È difficile non solo cancellare dalla mente i duri scontri verificatisi qualche giorno fa tra lavoratori e forze dell’ordine, ma soprattutto le parole del finanziere Davide Serra, ospite quasi fisso dell’attuale (non)eletto Presidente del Consiglio, Matteo Renzi, e della Leopolda. Anche lui figura tra i finanziatori della (controversa) rimpatriata annuale fiorentina dei sostenitori del segretario del Pd. È sufficiente fare qualche ricerca sul web per capire chi sia Serra, come si guadagni da vivere e quali siano le sue roboanti ed illuminanti idee in ambito socio-economico.
Continua, quindi, senza dare segnali di distensione, la frattura tra maggioranza e minoranza del Partito democratico. Sulla riforma del lavoro, meglio nota come Jobs act, torna a farsi sentire Stefano Fassina che, ritenendo un segno di debolezza politica porre la fiducia sulla delega al lavoro anche alla Camera, dopo averla messa al Senato, ribadisce la propria posizione di forte dissenso, criticando l’impostazione liberista delle politiche “democratiche” del Governo.

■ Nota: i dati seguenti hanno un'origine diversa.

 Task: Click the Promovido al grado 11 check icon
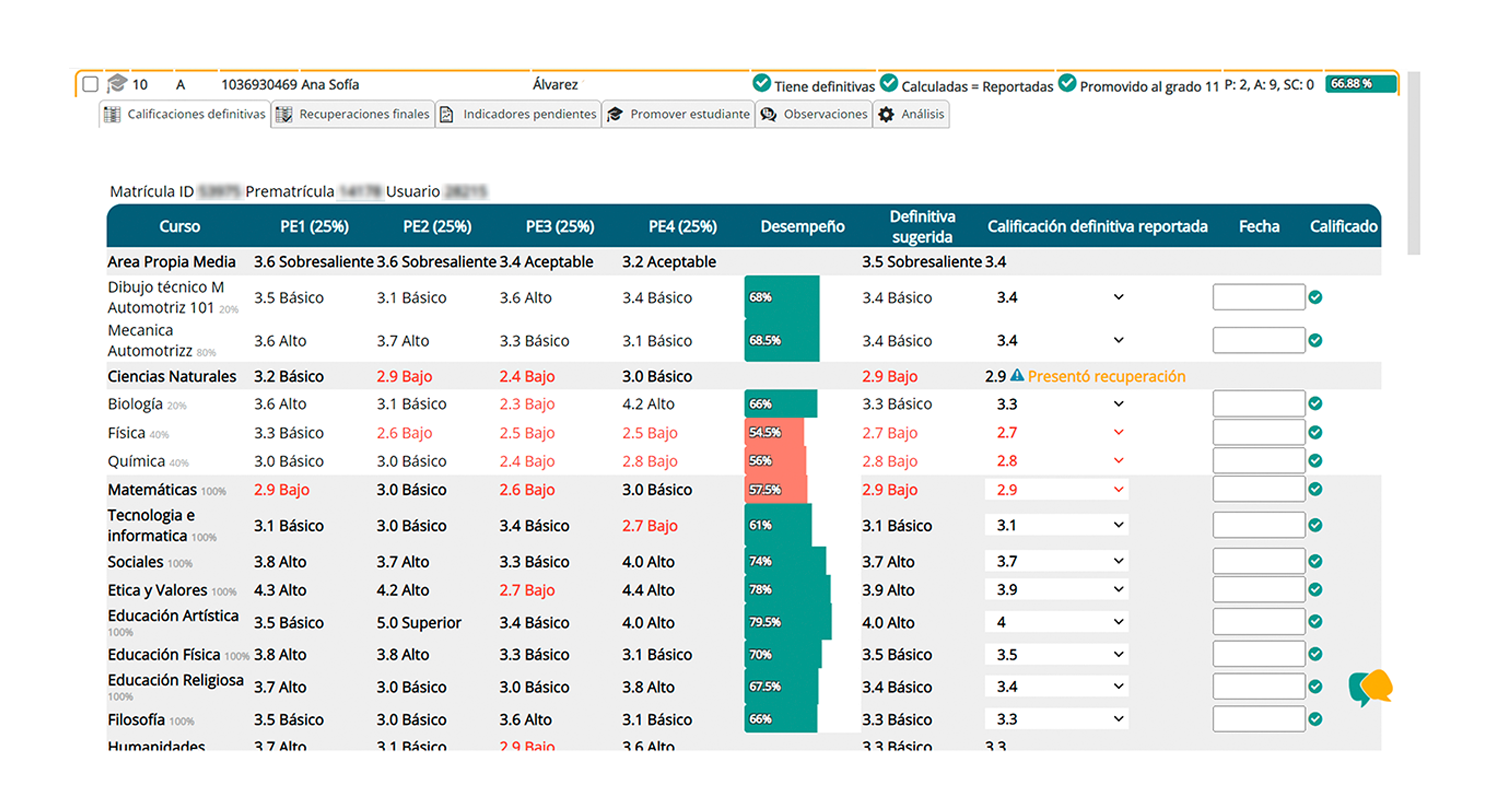click(x=1067, y=83)
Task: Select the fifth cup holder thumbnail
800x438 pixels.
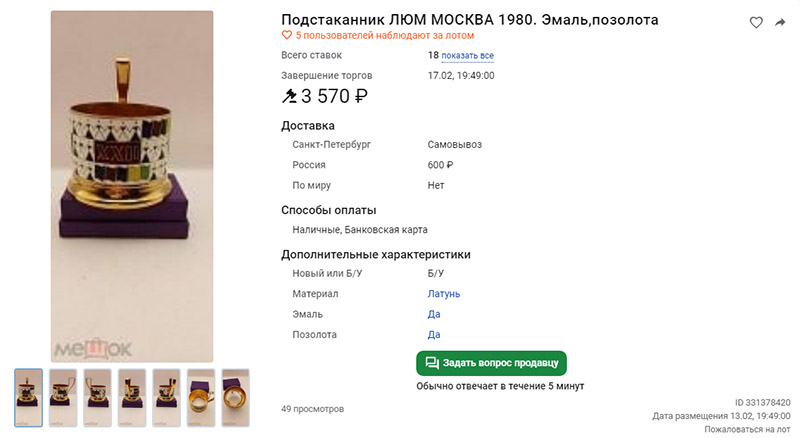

A dar mano forte alla minoranza Pd ci pensa, nemmeno a farlo di proposito, il leader della Fiom, Maurizio Landini. Il sindacalista – che esclude, oggi, una sua eventuale discesa in politica, magari per guidare un ipotetico partito alla sinistra del Pd, in grado raccogliere consensi a differenza di quanto non siano riusciti a fare Vendola con Sel e Ferrero con le varie sigle con cui negli ultimi anni ha tentanto furbescamente, ma anche inutilmente, di riproporre rifondazione comunista – ricorda che in gioco non c’è soltanto il tanto discusso articolo 18 dello Statuto del Lavoratori. Su un aspetto, però, non esprime nessuna titubanza. L’unica strada percorribile “per far cambiare idea al Governo – puntualizza – è di convincerlo che noi abbiamo la maggioranza dei consensi. Bisogna convincere Renzi che contro il lavoro non va da nessuna parte”.